--- Exercise inputs Enclosed Below ---

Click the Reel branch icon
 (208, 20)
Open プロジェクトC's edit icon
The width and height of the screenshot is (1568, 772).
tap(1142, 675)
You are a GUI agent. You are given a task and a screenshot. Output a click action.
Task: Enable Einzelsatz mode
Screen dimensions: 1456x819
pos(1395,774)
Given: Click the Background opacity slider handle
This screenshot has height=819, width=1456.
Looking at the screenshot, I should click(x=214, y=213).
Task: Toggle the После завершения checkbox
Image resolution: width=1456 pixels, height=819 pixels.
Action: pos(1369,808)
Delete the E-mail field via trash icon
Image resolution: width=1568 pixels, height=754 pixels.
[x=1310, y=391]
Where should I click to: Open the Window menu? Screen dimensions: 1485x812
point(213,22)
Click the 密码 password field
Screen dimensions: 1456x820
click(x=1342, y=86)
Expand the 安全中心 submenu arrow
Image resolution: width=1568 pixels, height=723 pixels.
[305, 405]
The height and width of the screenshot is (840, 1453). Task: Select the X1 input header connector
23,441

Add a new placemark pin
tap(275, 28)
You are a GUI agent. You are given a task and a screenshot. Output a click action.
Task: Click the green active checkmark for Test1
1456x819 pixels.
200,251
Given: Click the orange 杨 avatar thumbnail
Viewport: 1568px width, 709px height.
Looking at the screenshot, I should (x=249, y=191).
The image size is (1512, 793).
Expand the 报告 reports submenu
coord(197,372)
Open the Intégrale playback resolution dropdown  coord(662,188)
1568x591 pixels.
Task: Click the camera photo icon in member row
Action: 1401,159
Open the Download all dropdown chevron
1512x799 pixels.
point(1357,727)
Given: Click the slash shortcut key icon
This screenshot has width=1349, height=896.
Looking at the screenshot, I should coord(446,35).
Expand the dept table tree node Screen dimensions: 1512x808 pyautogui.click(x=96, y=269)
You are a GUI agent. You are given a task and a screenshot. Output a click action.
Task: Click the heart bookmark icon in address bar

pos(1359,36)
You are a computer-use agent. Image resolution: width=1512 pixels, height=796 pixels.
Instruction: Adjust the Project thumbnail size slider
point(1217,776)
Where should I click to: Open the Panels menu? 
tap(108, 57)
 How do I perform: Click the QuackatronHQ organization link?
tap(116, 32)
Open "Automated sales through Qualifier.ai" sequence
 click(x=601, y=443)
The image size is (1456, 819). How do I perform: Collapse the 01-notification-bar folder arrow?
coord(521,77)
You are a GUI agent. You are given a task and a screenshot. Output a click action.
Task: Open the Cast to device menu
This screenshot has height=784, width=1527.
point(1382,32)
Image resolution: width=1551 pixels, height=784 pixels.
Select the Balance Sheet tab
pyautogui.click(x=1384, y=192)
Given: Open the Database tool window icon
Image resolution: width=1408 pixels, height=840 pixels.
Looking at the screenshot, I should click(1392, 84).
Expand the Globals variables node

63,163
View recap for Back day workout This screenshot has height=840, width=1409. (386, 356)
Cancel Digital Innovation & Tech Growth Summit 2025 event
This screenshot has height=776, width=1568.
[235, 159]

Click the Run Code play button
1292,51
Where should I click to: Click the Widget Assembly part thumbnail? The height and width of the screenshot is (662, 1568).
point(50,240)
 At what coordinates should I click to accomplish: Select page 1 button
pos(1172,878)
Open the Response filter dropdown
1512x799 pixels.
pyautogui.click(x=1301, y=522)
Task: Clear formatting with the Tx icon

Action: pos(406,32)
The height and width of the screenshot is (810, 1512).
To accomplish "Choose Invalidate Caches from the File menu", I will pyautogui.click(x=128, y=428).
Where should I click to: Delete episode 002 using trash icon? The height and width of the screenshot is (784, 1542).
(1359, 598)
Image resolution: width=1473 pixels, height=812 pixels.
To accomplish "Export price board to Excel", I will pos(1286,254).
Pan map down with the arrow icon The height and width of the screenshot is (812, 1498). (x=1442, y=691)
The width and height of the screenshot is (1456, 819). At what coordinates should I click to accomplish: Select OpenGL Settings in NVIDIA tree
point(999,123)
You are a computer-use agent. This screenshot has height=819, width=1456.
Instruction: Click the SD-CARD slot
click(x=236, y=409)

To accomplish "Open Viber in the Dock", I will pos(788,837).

--- End of Enclosed Exercise inputs ---

What this task involves » Set down the material above exactly, in full.

Answer to this problem »
Click the Reel branch icon
 (208, 20)
Open プロジェクトC's edit icon
The width and height of the screenshot is (1568, 772).
tap(1142, 675)
You are a GUI agent. You are given a task and a screenshot. Output a click action.
Task: Enable Einzelsatz mode
Screen dimensions: 1456x819
pos(1395,774)
Given: Click the Background opacity slider handle
This screenshot has height=819, width=1456.
Looking at the screenshot, I should click(x=214, y=213).
Task: Toggle the После завершения checkbox
Image resolution: width=1456 pixels, height=819 pixels.
Action: pos(1369,808)
Delete the E-mail field via trash icon
Image resolution: width=1568 pixels, height=754 pixels.
[x=1310, y=391]
Where should I click to: Open the Window menu? Screen dimensions: 1485x812
point(213,22)
Click the 密码 password field
Screen dimensions: 1456x820
click(x=1342, y=86)
Expand the 安全中心 submenu arrow
Image resolution: width=1568 pixels, height=723 pixels.
[305, 405]
The height and width of the screenshot is (840, 1453). Task: Select the X1 input header connector
23,441

Add a new placemark pin
tap(275, 28)
You are a GUI agent. You are given a task and a screenshot. Output a click action.
Task: Click the green active checkmark for Test1
1456x819 pixels.
200,251
Given: Click the orange 杨 avatar thumbnail
Viewport: 1568px width, 709px height.
Looking at the screenshot, I should (x=249, y=191).
The image size is (1512, 793).
Expand the 报告 reports submenu
coord(197,372)
Open the Intégrale playback resolution dropdown  coord(662,188)
1568x591 pixels.
Task: Click the camera photo icon in member row
Action: 1401,159
Open the Download all dropdown chevron
1512x799 pixels.
point(1357,727)
Given: Click the slash shortcut key icon
This screenshot has width=1349, height=896.
Looking at the screenshot, I should coord(446,35).
Expand the dept table tree node Screen dimensions: 1512x808 pyautogui.click(x=96, y=269)
You are a GUI agent. You are given a task and a screenshot. Output a click action.
Task: Click the heart bookmark icon in address bar

pos(1359,36)
You are a computer-use agent. Image resolution: width=1512 pixels, height=796 pixels.
Instruction: Adjust the Project thumbnail size slider
point(1217,776)
Where should I click to: Open the Panels menu? 
tap(108, 57)
 How do I perform: Click the QuackatronHQ organization link?
tap(116, 32)
Open "Automated sales through Qualifier.ai" sequence
 click(x=601, y=443)
The image size is (1456, 819). How do I perform: Collapse the 01-notification-bar folder arrow?
coord(521,77)
You are a GUI agent. You are given a task and a screenshot. Output a click action.
Task: Open the Cast to device menu
This screenshot has height=784, width=1527.
point(1382,32)
Image resolution: width=1551 pixels, height=784 pixels.
Select the Balance Sheet tab
pyautogui.click(x=1384, y=192)
Given: Open the Database tool window icon
Image resolution: width=1408 pixels, height=840 pixels.
Looking at the screenshot, I should click(1392, 84).
Expand the Globals variables node

63,163
View recap for Back day workout This screenshot has height=840, width=1409. (386, 356)
Cancel Digital Innovation & Tech Growth Summit 2025 event
This screenshot has height=776, width=1568.
[235, 159]

Click the Run Code play button
1292,51
Where should I click to: Click the Widget Assembly part thumbnail? The height and width of the screenshot is (662, 1568).
point(50,240)
 At what coordinates should I click to accomplish: Select page 1 button
pos(1172,878)
Open the Response filter dropdown
1512x799 pixels.
pyautogui.click(x=1301, y=522)
Task: Clear formatting with the Tx icon

Action: pos(406,32)
The height and width of the screenshot is (810, 1512).
To accomplish "Choose Invalidate Caches from the File menu", I will pyautogui.click(x=128, y=428).
Where should I click to: Delete episode 002 using trash icon? The height and width of the screenshot is (784, 1542).
(1359, 598)
Image resolution: width=1473 pixels, height=812 pixels.
To accomplish "Export price board to Excel", I will pos(1286,254).
Pan map down with the arrow icon The height and width of the screenshot is (812, 1498). (x=1442, y=691)
The width and height of the screenshot is (1456, 819). At what coordinates should I click to accomplish: Select OpenGL Settings in NVIDIA tree
point(999,123)
You are a computer-use agent. This screenshot has height=819, width=1456.
Instruction: Click the SD-CARD slot
click(x=236, y=409)

To accomplish "Open Viber in the Dock", I will pos(788,837).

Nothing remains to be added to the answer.